2)Osmanlı Devletinde
Ormanlarla İlgili Düzenlemeler:
Osmanlı Devletinde 1858
yılına kadar, ormanlarla ilgili düzenlemeler; emirnameler, fermanlar gibi
irade-i seniyye mahiyetindeki metinlerde yer almıştır. Bu düzenlemeler, esas
itibarıyla ormanların korunmasına ve işletilmesine yönelik olmaktan çok,
donanmanın, tophanenin ve askeriyenin kereste ve odun ihtiyaçlarının
karşılanmasına yöneliktir. Bu kapsamda, ormanlarla ilgili olarak, bilhassa
Dersaadet’in yakacak ihtiyacının ve vakıf hastanelerinin gelir ihtiyacının
teminine yönelik düzenlemeleri sayabiliriz. Miri ormanların, yani devlete ait
ormanların, bir kısmı, devletin ihtiyacı için kullanıldığından kısmen de olsa
korunmuştur. Bunların dışında hiç kimsenin mülkiyetinde olamayan ormanlar,
günümüzün tabiriyle devletin hüküm ve tasarrufu altındaki ormanlar “Cibal-i
Mübaha” olarak herkesin kullanımına açık tutulmuştur. Bu tür ormanlardan tarla
açmak için izin gerekmediği gibi vergi hasılatının artması için orman
alanlarının tarım alanına dönüştürülmesinin teşvik edildiği bile söylenebilir.

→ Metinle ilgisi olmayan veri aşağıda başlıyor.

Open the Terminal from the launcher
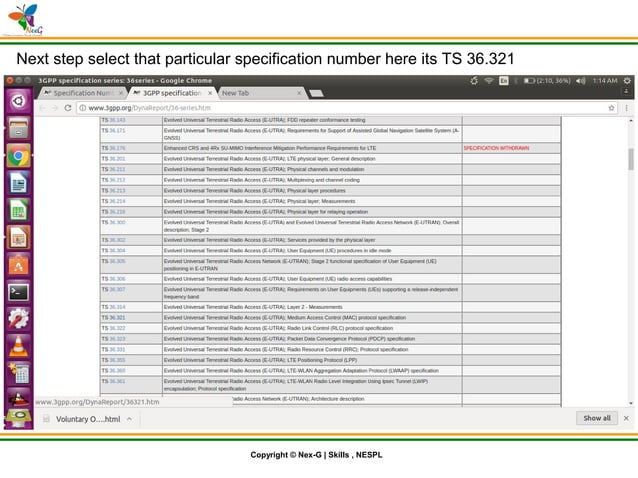The width and height of the screenshot is (638, 478). tap(18, 292)
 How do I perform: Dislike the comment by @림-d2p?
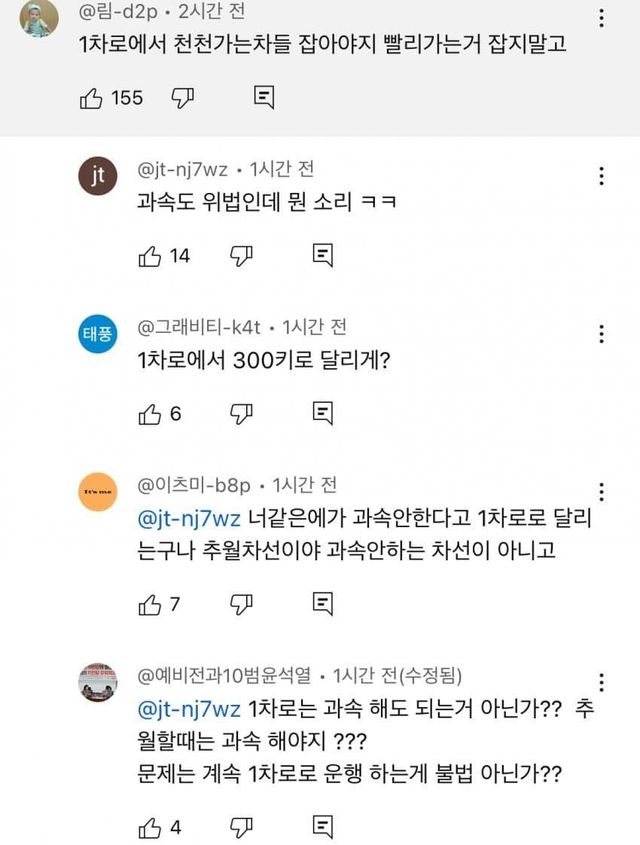click(x=183, y=97)
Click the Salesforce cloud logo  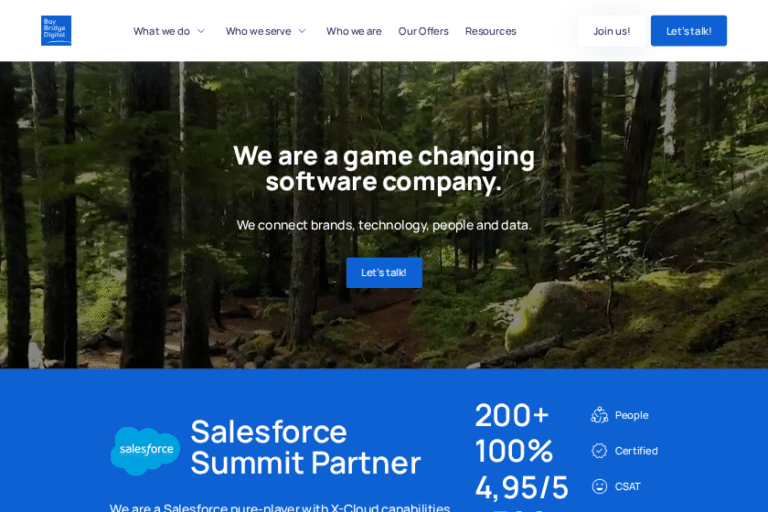(145, 451)
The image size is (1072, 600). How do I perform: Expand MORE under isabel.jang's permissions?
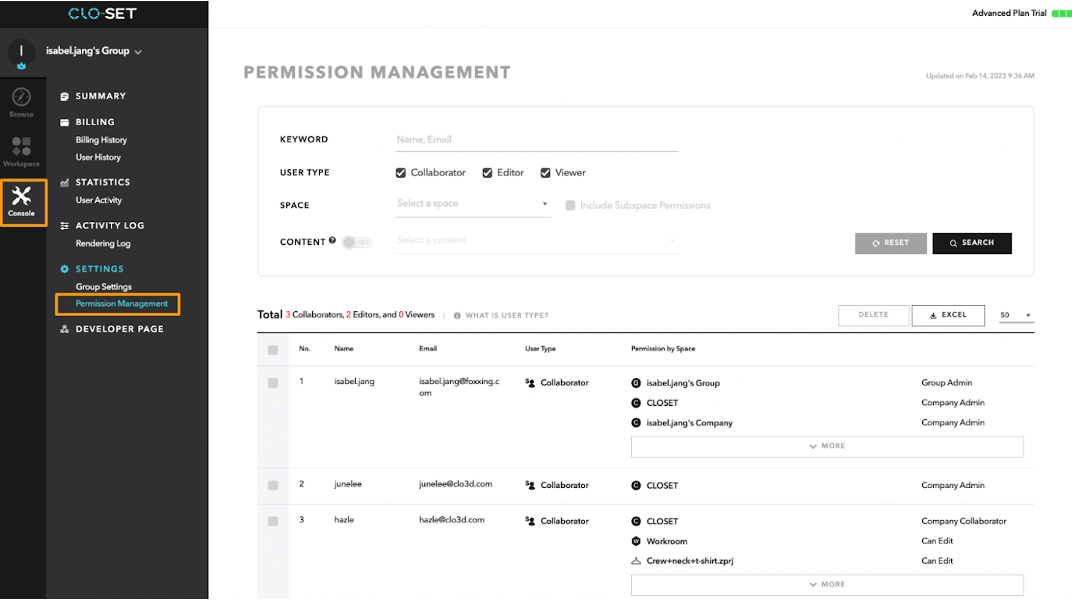click(x=826, y=446)
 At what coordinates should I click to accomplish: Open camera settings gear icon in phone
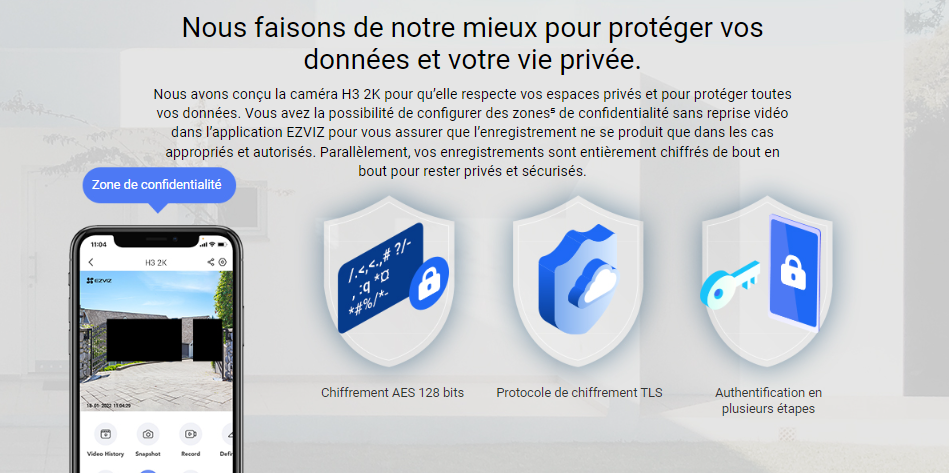point(223,262)
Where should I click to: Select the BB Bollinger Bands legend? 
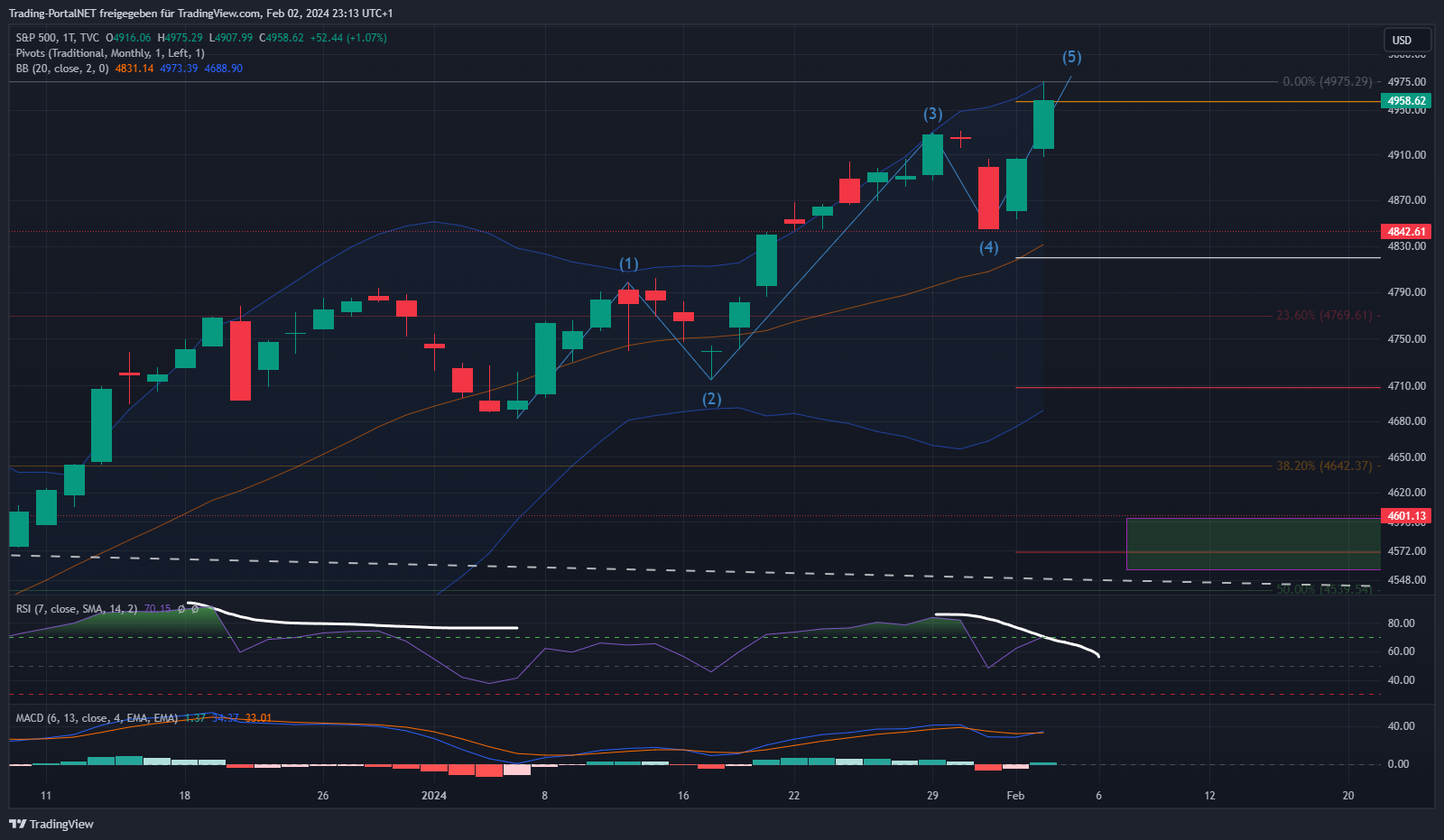point(61,69)
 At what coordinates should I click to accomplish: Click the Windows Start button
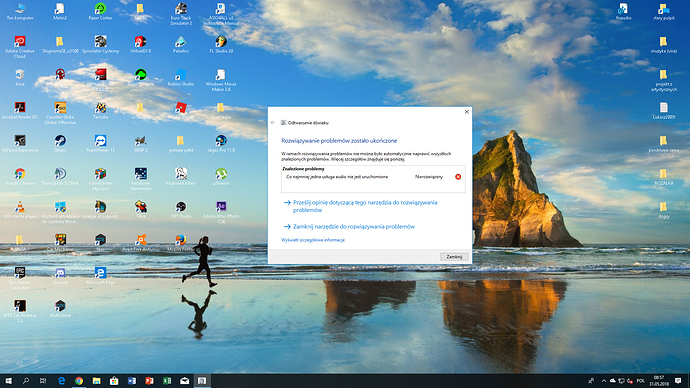point(8,381)
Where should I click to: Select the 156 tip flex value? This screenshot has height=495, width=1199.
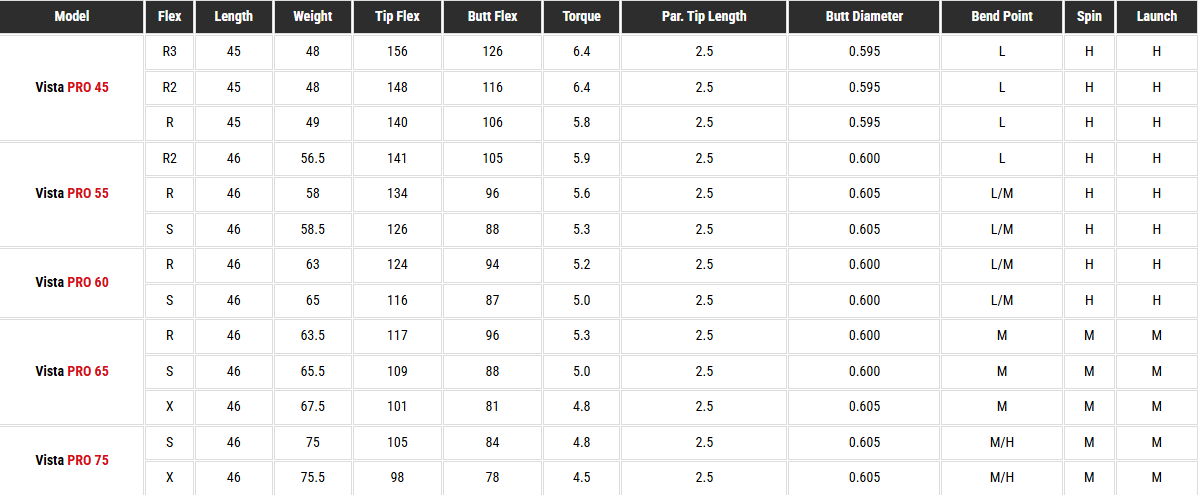[397, 52]
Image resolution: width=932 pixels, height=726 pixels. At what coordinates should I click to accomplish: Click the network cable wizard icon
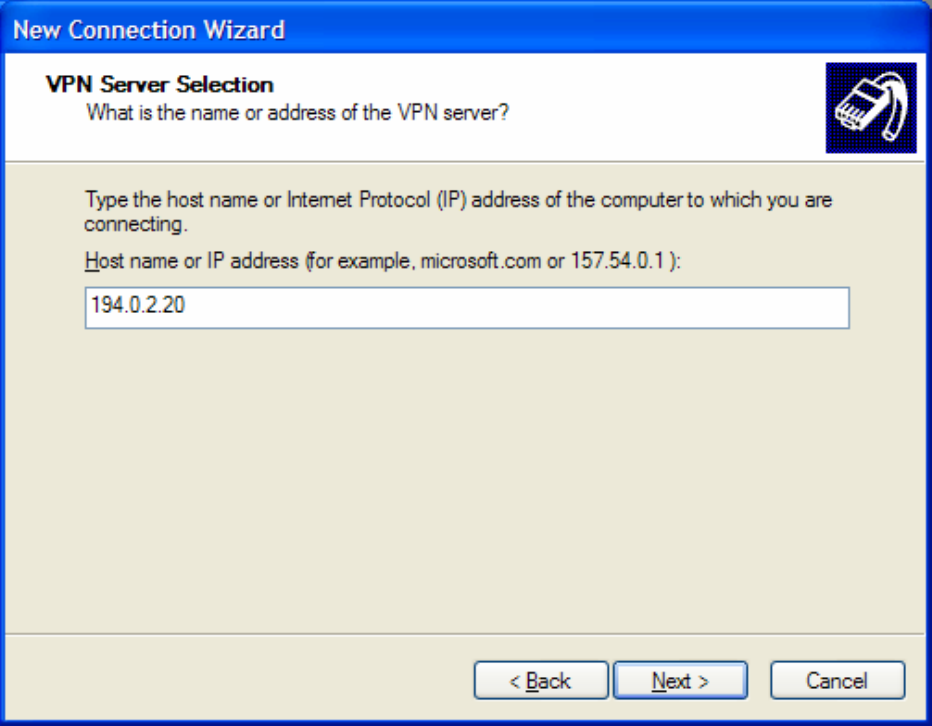[870, 108]
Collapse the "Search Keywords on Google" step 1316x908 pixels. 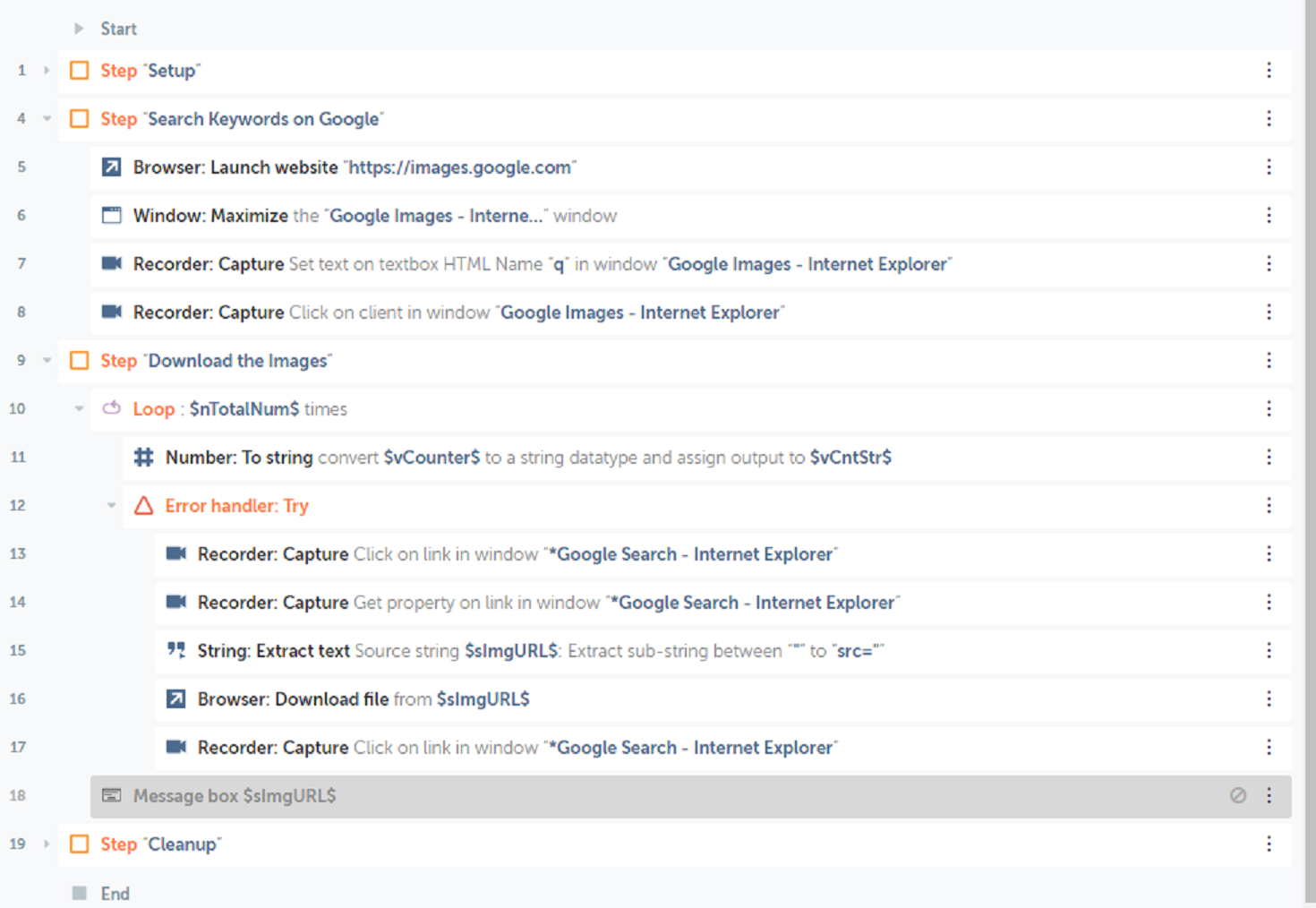(x=47, y=119)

Zamanın teknik imkanları ve nüfus yoğunluğu dikkate alındığında bu uygulamanın
orman tahribine yol açtığını söylemek zordur. Arazi Kanunnamesiyle baltalık
tabir edilen koru ve ormanların kesimi ve korunması münhasıran yöre halkına
verildiğinden, ormanlar yöre halkı tarafından sahiplenilip korunmuştur.
1838 Tanzimat Fermanının
ilanı sonrası mülkiyet hakkının korunmasına yönelik bazı düzenlemelere
gidilmiş, bu arada milli servet olan ormanların korunmasıyla ilgili ilave
düzenlemeler yapılmak ihtiyacı doğmuştur. Bu kapsamda, 1858 tarihli Arazi
Kanunnamesinde ormanların ve baltalıkların işletilmesine ve korunmasına yönelik
hükümlere de yer verilmiştir. Arazi Kanunnamesi bir yandan mülkiyet hakkının
korunmasına yönelik hükümler getirirken diğer taraftan tapusuz (ba tapu)
yerlere tapu verilmesi uygulamasının önünü açmıştır. Bu kapsamda, bazı üst
kademe devlet görevlilerinin ve fırsatçıların kendi lehlerine tapu
çıkardıklarını, orman kapsamında olan yerlerin bir bölümünü kendi tapuları
içine aldıklarını görmekteyiz. Hangi devlet erkanının bu yolla ne kadar tapu
edindiğine yönelik kapsamlı bir çalışmaya rastlamadıysak da Sadrazam Mustafa
Reşit Paşa’nın (Koca Reşit Paşa) İstanbul ve civarında çok geniş orman ve tarım
arazileri edindiğini biliyoruz.
Arazi Kanunnamesi orman
tapusu ile arazi tapusu ayırımı yapmadığından, uygulamada orman alanlarının
araziye ilişkin kanun hükümleri kapsamında değerlendirilip tapuya bağlandığını
görmekteyiz. Bu yazının amacı, Arazi Kanunnamesi hükümlerini incelemek
olmadığından bu konuda daha fazla detaya girmiyoruz. Ancak şunu söylemeliyiz
ki, Arazi Kanunnamesi mülkiyet hakkının korunmasına yönelik hükümler getirirken
ormanların korunmasında yetersiz kalmıştır. 1870 yılında çıkarılan Orman
Nizamnamesiyle, yeni bir anlayışla, orman mevzuatı yeniden düzenlenmiştir.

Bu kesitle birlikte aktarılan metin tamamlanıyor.